Green jobs are a hot topic.  The question is not whether the cleantech industry is generating significant employment, but how to maximize job creation.  As a growing company, I am frequently asked about how many jobs Digital Lumens is creating and where those jobs will be?  People are trying to size up our potential impact on the local economy as an employer.  In thinking about that question, I have created three categories of Green jobs:

  • Direct – Jobs created by the Green companies themselves (e.g., chemical engineers, manufacturing engineers software engineers, assembly line workers and others);
  • Implementers – Jobs enabled or expanded by the Green companies (e.g., home energy auditors, solar installers, electricians, and others); and
  • Indirect – Jobs created or saved because of energy efficiency dollar savings.

While I am not an economist and don’t pretend to be one, there is definitely a multiplier among the three categories in terms of how many jobs are created.  One engineer hired in a Green company can design enough product to keep hundreds of electricians (implementers) busy, and maintain thousands of indirect jobs through energy savings.  Is the multiplier the same from sector to sector?  Will a Lithium-ion battery engineer drive as many jobs as a solar technology or lighting company?  I do not know.  But the downstream relationship is real.

What I do know is that there is too much focus on the Direct jobs.  States are falling over each other to attract cleantech-manufacturing facilities, luring businesses with subsidies and tax breaks.  But in many cases, Direct jobs are not where the most significant job-creation impact will be felt.  The Implementer jobs – those enabled by the widespread adoption or deployment of the technology – are critical.  And, importantly, those jobs are available far beyond the winning state’s lines.

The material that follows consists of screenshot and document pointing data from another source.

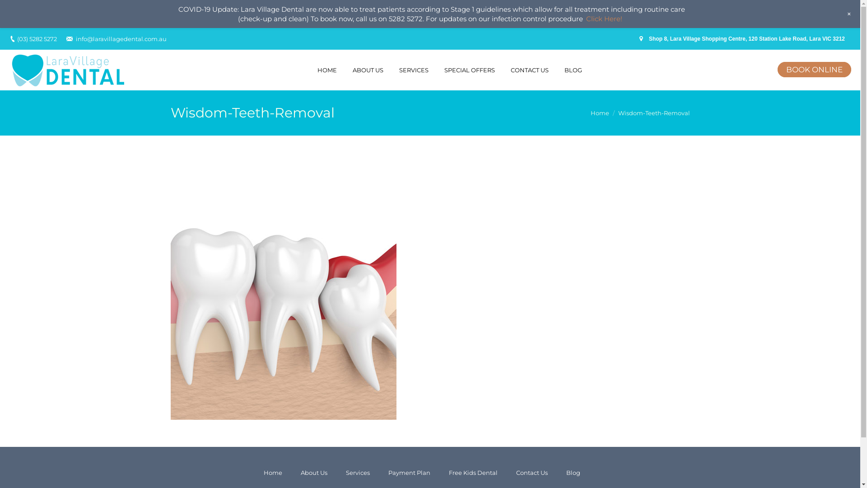 This screenshot has width=867, height=488. Describe the element at coordinates (121, 38) in the screenshot. I see `'info@laravillagedental.com.au'` at that location.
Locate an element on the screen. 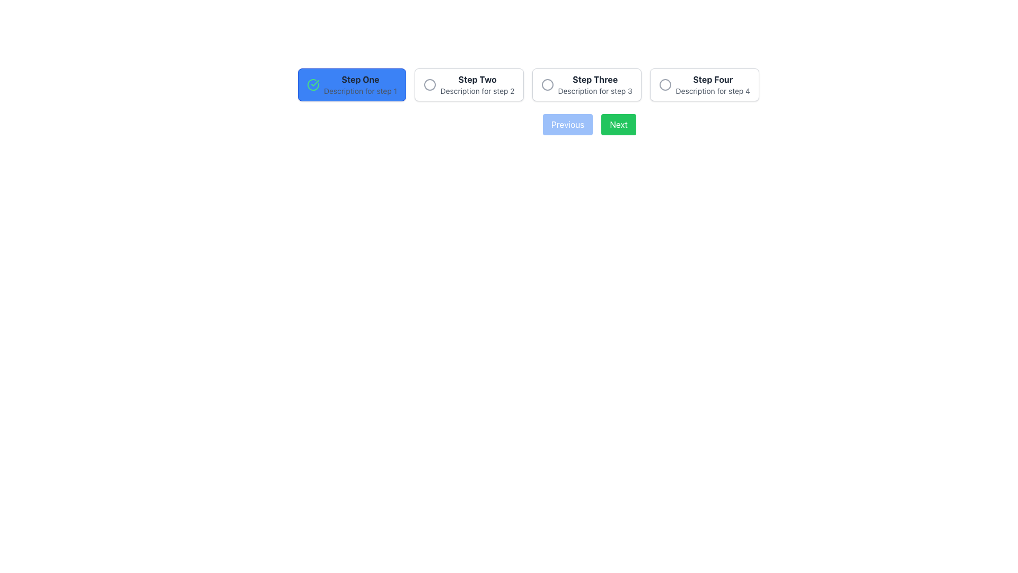 The width and height of the screenshot is (1018, 573). supplementary description label positioned below the 'Step One' item in the step selection interface is located at coordinates (360, 91).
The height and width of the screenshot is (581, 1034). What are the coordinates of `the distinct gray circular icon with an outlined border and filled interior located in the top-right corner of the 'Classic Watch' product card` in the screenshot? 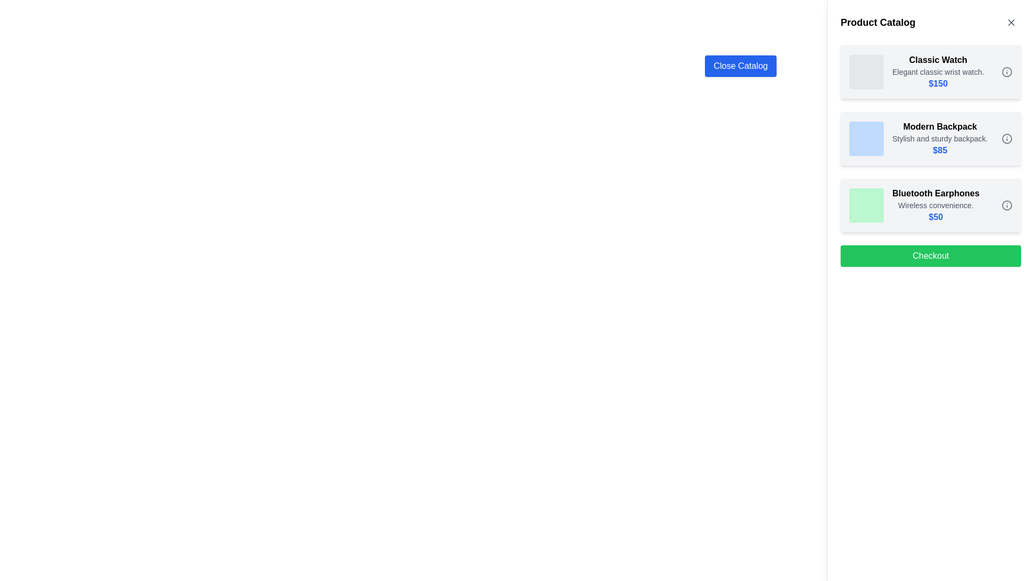 It's located at (1006, 72).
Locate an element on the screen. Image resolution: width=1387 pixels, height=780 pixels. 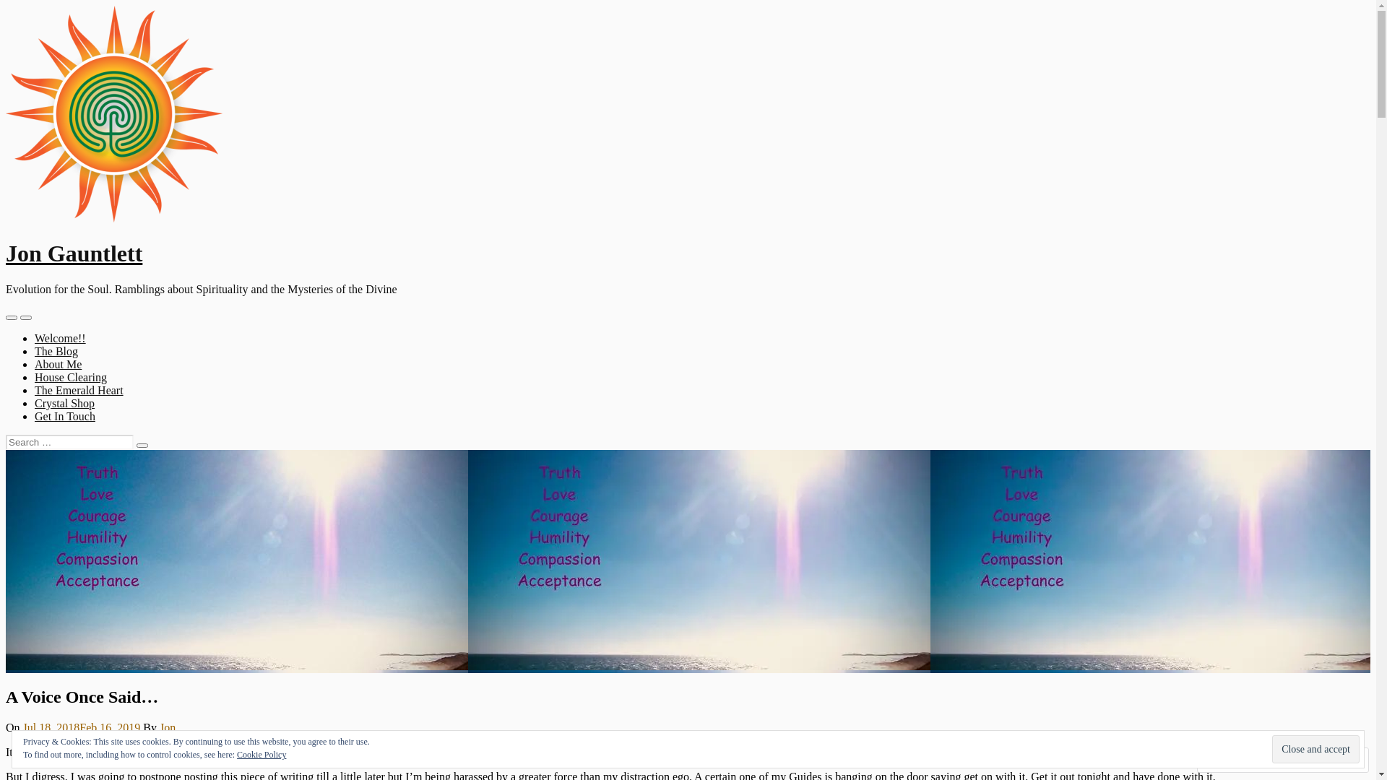
'Jon Gauntlett' is located at coordinates (73, 253).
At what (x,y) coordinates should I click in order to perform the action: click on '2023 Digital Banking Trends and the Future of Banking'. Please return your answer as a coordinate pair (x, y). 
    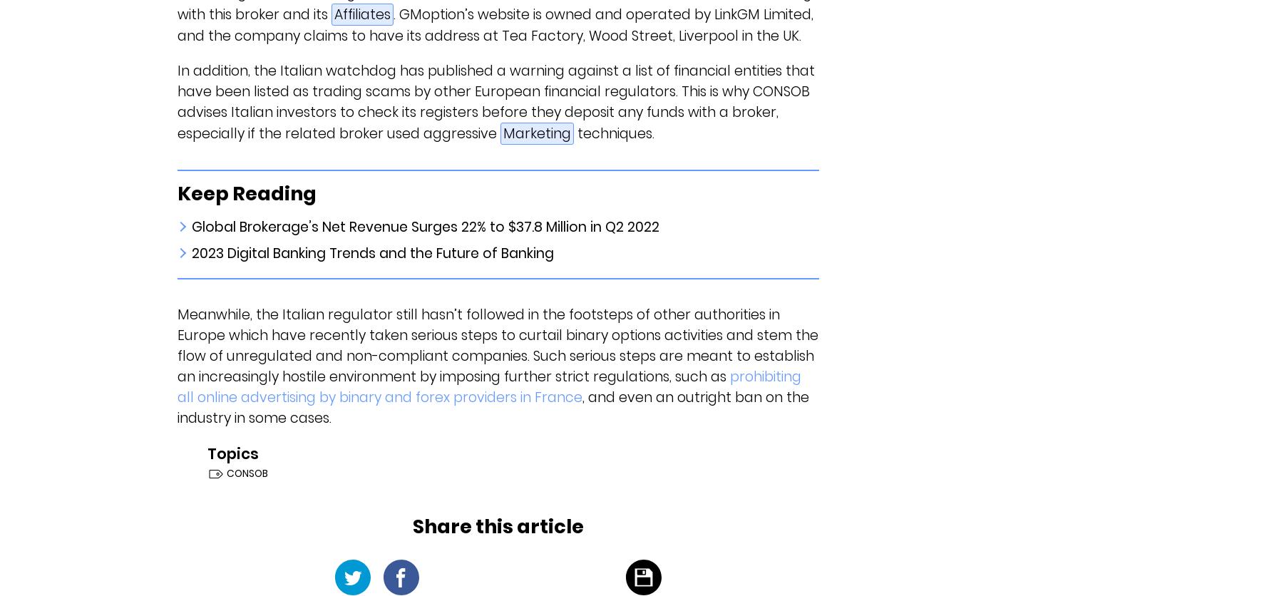
    Looking at the image, I should click on (372, 252).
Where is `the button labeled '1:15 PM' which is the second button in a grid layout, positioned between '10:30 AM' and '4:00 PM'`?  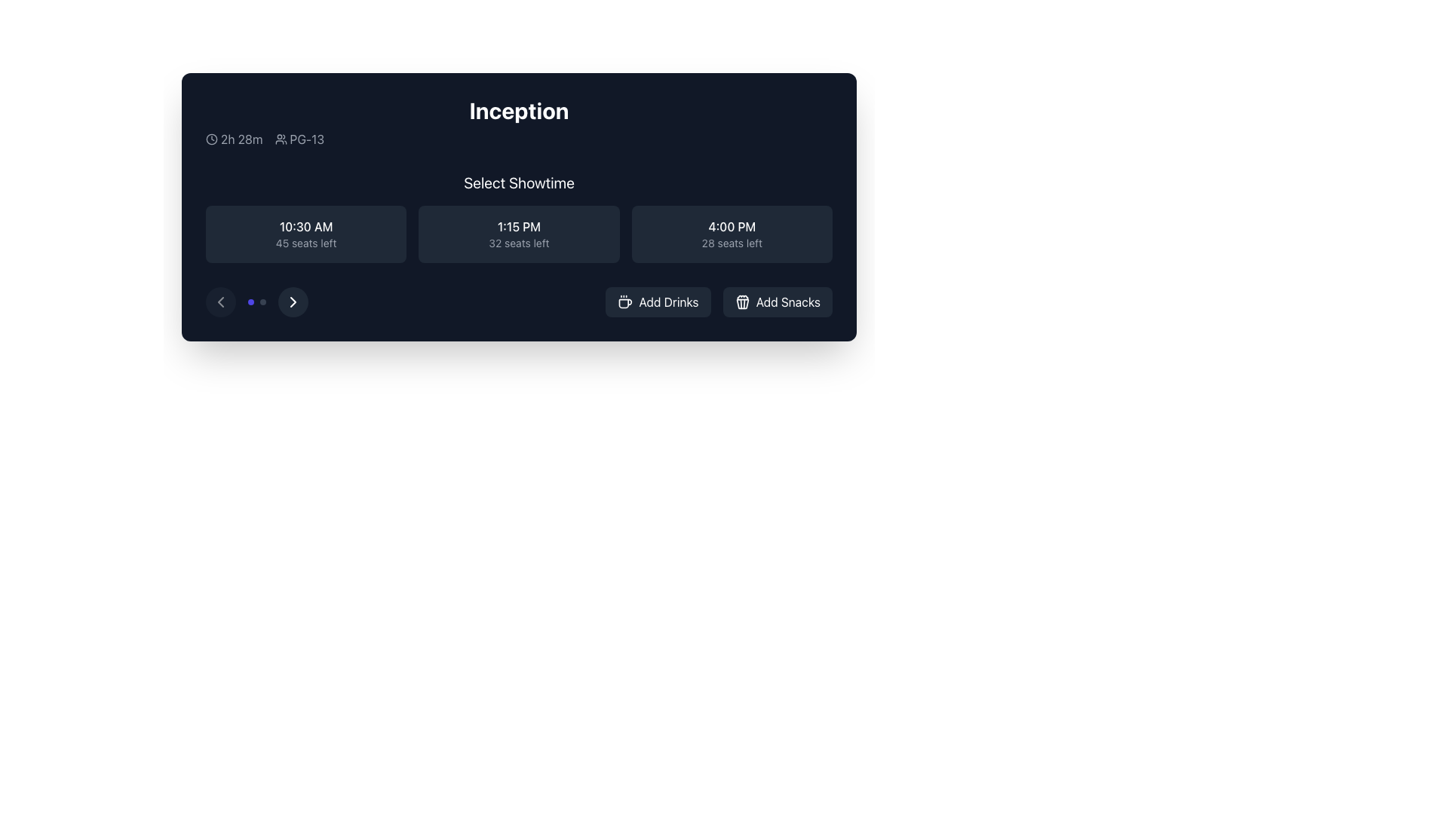
the button labeled '1:15 PM' which is the second button in a grid layout, positioned between '10:30 AM' and '4:00 PM' is located at coordinates (519, 235).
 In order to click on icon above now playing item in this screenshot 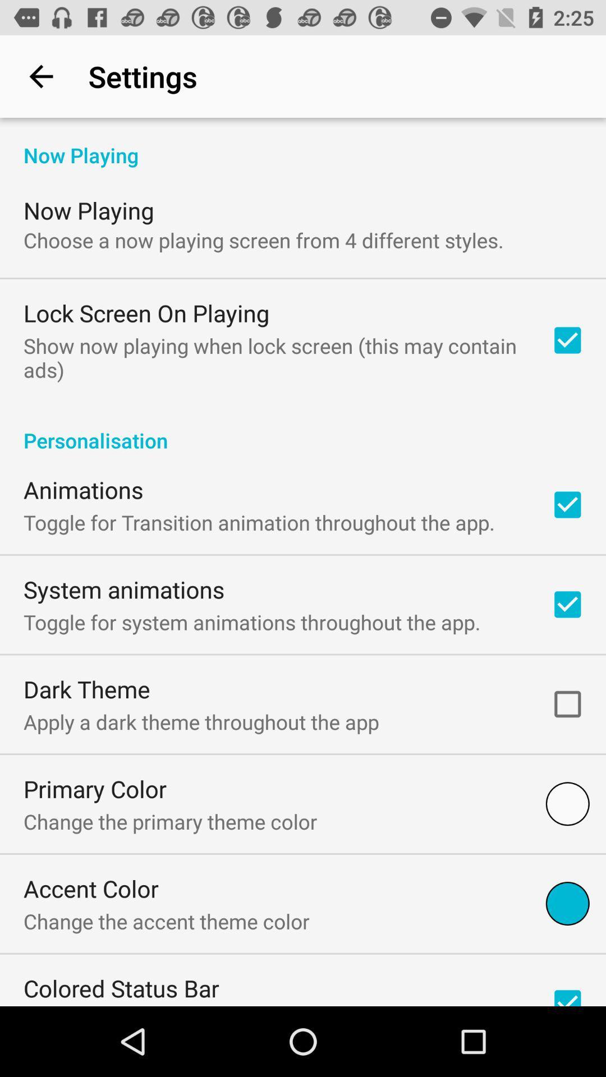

The Indirect jobs are, admittedly, harder to quantify.  But every company that saves money by adopting an energy efficient technology reduces the monthly electricity bill, generating savings.  Those savings can be invested in business growth, employees, capital projects or further energy efficiency initiatives, and are the byproduct of the initial cleantech job.

So am I saying that the number of Direct jobs being created is not important?  No.  Not at all.  But I am saying that it is only one measure of the economic impact of a cleantech company, and that the second- and third-order impacts are potentially much more significant.

My modest proposal?  Do not ask a cleantech company where they are manufacturing and think that the answer tells the whole story.  Ask them what their anticipated impact on total job creation will be – Direct, Implementer, and Indirect – and explore that conversation.  The answer will be much more interesting.